### Data supplied ###

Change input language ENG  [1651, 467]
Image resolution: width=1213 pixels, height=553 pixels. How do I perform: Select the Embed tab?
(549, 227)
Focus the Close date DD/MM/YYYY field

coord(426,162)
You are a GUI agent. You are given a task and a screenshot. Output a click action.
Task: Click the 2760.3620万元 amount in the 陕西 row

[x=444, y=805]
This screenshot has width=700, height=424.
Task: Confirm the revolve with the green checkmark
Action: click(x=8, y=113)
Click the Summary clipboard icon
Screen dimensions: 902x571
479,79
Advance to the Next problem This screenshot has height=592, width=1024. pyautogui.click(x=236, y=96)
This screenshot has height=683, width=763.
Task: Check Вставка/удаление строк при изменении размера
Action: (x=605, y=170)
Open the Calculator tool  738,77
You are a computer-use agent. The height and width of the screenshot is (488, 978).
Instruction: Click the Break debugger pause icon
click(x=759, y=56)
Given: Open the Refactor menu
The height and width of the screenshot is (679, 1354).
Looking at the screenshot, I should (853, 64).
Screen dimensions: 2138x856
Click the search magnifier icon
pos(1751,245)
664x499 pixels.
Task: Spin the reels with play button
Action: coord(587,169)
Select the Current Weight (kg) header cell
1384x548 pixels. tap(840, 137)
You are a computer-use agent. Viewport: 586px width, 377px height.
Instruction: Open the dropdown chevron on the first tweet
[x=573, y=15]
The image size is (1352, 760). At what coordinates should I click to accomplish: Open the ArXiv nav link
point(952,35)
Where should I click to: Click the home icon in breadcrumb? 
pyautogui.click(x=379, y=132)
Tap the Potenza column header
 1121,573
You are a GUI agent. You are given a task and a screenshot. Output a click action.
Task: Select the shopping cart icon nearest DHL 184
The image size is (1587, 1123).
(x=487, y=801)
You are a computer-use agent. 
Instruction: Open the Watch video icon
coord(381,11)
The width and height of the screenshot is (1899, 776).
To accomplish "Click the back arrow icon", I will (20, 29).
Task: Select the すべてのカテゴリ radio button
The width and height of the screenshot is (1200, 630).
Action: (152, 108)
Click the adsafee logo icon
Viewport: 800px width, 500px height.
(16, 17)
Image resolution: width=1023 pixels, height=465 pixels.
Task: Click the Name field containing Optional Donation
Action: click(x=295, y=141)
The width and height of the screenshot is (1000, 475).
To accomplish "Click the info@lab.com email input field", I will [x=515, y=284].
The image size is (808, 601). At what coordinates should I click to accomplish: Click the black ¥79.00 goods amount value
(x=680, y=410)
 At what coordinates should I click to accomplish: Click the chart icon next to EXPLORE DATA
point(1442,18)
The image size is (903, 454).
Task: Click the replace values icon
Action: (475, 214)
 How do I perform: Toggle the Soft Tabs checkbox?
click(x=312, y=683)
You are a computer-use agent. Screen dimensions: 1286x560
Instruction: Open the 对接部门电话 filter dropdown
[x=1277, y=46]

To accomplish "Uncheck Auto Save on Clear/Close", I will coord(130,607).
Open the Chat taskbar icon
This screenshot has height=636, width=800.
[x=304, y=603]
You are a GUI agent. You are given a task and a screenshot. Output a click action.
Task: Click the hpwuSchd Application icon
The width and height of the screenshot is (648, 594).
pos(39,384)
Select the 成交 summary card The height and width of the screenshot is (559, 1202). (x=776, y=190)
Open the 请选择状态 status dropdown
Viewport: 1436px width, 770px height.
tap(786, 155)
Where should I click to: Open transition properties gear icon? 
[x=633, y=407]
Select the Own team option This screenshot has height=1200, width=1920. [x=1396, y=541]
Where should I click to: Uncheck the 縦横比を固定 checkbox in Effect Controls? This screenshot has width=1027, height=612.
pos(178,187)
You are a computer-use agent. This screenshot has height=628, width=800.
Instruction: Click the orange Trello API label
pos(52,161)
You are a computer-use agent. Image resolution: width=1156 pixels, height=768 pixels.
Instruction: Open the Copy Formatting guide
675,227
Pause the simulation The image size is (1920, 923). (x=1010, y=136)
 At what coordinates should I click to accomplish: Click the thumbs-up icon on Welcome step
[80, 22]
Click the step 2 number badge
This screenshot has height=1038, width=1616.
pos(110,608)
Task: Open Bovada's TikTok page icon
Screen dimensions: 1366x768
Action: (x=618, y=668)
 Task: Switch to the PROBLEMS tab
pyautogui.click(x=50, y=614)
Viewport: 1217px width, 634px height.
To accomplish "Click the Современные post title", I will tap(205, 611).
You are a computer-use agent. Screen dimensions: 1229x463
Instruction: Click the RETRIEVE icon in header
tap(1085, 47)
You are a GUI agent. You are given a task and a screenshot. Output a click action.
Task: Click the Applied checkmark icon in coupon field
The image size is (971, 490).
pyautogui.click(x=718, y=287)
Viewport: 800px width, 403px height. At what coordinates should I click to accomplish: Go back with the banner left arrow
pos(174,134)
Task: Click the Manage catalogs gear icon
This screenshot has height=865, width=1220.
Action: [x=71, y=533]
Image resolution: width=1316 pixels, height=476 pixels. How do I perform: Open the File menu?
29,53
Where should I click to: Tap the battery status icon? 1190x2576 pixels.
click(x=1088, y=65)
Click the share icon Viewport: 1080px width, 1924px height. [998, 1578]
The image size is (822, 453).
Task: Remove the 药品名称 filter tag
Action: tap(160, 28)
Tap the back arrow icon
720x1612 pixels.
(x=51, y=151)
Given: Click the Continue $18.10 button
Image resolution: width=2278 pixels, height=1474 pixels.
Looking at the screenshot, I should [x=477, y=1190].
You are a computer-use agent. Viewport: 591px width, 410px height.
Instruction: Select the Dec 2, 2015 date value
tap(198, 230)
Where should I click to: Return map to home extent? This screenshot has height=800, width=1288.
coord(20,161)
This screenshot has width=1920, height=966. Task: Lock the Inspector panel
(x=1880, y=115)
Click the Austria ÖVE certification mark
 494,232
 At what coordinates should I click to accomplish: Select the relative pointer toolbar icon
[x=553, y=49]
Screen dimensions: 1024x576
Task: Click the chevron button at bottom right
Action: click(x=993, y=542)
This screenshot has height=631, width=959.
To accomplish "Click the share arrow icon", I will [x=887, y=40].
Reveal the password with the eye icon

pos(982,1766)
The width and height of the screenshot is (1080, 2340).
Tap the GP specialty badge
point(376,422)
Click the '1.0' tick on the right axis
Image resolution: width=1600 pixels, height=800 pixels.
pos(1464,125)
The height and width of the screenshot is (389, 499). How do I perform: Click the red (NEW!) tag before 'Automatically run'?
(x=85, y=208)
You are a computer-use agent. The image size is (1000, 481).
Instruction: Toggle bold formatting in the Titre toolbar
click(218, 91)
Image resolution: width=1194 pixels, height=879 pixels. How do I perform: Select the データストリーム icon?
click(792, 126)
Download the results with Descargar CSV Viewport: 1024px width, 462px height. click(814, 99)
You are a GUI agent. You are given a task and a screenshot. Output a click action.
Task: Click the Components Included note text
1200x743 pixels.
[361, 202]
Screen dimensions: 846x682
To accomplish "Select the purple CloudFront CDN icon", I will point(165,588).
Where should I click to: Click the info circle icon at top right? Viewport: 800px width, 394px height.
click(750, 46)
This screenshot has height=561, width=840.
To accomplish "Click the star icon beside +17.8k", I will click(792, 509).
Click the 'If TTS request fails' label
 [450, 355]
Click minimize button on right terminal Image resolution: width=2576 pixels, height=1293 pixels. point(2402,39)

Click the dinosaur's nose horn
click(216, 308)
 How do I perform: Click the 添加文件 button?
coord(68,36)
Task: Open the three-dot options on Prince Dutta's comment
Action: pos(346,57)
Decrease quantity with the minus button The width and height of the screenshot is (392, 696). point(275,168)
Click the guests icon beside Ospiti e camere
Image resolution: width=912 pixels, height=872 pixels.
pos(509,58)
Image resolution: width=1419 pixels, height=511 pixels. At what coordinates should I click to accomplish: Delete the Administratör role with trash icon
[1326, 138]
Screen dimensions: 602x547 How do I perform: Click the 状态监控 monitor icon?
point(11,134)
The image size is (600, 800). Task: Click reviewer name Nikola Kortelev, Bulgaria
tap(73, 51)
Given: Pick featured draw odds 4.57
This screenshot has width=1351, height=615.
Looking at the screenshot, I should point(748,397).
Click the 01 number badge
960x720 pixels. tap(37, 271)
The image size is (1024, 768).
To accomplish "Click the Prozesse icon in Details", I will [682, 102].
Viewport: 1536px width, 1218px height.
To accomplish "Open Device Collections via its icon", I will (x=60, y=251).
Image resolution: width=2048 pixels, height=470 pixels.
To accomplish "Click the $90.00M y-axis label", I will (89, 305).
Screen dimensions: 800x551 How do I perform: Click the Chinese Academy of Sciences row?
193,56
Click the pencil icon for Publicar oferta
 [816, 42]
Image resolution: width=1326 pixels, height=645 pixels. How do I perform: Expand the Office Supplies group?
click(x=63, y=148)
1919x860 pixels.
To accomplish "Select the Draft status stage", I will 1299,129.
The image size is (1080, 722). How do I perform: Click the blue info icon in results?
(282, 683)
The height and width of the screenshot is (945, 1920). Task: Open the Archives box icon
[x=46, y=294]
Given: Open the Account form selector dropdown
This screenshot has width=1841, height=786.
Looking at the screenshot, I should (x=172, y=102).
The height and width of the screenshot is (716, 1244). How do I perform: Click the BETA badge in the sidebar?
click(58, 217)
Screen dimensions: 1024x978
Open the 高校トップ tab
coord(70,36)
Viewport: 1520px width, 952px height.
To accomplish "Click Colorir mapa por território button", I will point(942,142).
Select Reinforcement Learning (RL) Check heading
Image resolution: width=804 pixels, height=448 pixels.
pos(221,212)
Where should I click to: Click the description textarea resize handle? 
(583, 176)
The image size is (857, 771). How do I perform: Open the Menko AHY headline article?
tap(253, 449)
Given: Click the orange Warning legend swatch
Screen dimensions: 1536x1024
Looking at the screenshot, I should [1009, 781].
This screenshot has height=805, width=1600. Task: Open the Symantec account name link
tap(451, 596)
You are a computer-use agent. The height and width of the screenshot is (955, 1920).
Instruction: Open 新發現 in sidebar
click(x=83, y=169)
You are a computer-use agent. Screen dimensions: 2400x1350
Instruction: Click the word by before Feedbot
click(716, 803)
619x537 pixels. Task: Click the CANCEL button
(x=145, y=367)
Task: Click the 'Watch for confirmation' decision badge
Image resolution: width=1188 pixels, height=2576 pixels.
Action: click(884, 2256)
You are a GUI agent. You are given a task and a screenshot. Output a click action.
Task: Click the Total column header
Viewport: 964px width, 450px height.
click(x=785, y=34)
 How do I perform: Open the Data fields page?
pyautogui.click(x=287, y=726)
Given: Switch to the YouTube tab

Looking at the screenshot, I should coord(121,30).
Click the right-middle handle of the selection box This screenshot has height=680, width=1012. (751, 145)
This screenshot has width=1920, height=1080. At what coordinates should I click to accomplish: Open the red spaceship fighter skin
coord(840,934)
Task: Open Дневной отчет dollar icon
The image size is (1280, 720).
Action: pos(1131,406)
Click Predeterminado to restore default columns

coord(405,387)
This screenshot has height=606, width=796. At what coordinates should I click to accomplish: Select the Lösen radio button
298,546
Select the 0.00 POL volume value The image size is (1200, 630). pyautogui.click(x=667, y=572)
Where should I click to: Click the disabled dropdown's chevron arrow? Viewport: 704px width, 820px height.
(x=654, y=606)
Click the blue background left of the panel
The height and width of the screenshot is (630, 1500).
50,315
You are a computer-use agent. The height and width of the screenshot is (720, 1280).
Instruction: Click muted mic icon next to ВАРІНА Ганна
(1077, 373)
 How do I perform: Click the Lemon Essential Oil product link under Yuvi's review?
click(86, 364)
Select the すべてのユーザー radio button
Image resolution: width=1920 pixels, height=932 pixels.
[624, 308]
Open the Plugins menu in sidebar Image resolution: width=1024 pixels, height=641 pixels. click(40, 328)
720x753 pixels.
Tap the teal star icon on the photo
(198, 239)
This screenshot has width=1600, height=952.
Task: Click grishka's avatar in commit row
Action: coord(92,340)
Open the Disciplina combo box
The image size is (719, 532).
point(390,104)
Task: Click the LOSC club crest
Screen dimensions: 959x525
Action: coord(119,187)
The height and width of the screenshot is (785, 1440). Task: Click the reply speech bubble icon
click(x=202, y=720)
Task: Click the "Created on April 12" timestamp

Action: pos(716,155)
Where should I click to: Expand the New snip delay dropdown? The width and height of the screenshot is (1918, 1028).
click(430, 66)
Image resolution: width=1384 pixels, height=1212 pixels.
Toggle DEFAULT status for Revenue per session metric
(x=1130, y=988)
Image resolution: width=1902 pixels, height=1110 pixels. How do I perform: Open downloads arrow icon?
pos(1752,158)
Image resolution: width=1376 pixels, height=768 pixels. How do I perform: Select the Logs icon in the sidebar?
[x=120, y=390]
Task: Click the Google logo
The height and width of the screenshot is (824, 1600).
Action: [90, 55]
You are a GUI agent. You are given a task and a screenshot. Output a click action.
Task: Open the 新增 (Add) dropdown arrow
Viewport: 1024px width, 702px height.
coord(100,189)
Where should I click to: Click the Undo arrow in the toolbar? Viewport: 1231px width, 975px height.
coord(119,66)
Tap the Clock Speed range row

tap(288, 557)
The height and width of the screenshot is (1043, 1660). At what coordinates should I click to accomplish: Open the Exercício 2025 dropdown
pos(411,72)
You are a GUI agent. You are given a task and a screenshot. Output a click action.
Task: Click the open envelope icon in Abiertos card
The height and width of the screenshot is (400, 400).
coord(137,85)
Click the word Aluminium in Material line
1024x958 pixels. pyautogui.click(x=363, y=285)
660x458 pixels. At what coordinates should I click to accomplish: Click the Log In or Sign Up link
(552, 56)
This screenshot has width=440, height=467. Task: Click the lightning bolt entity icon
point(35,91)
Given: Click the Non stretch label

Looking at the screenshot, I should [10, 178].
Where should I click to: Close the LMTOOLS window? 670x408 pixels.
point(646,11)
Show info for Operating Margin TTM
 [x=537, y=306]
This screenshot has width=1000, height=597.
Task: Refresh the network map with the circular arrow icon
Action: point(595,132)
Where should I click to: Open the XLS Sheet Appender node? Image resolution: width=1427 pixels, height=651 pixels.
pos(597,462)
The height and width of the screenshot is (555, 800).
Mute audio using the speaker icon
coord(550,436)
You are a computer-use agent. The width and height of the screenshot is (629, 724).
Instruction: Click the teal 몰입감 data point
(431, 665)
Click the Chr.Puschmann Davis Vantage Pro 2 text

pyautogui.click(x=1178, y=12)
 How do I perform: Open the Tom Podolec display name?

###

- _What is expected_
Out of the entries above, write out only the lines between the line holding "The image size is (857, 771)." and the line holding "You are a computer-use agent. Screen dimensions: 2400x1350", inclusive, each exactly as given.

- _Exercise answer_
The image size is (857, 771). How do I perform: Open the Menko AHY headline article?
tap(253, 449)
Given: Click the orange Warning legend swatch
Screen dimensions: 1536x1024
Looking at the screenshot, I should [1009, 781].
This screenshot has height=805, width=1600. Task: Open the Symantec account name link
tap(451, 596)
You are a computer-use agent. The height and width of the screenshot is (955, 1920).
Instruction: Open 新發現 in sidebar
click(x=83, y=169)
You are a computer-use agent. Screen dimensions: 2400x1350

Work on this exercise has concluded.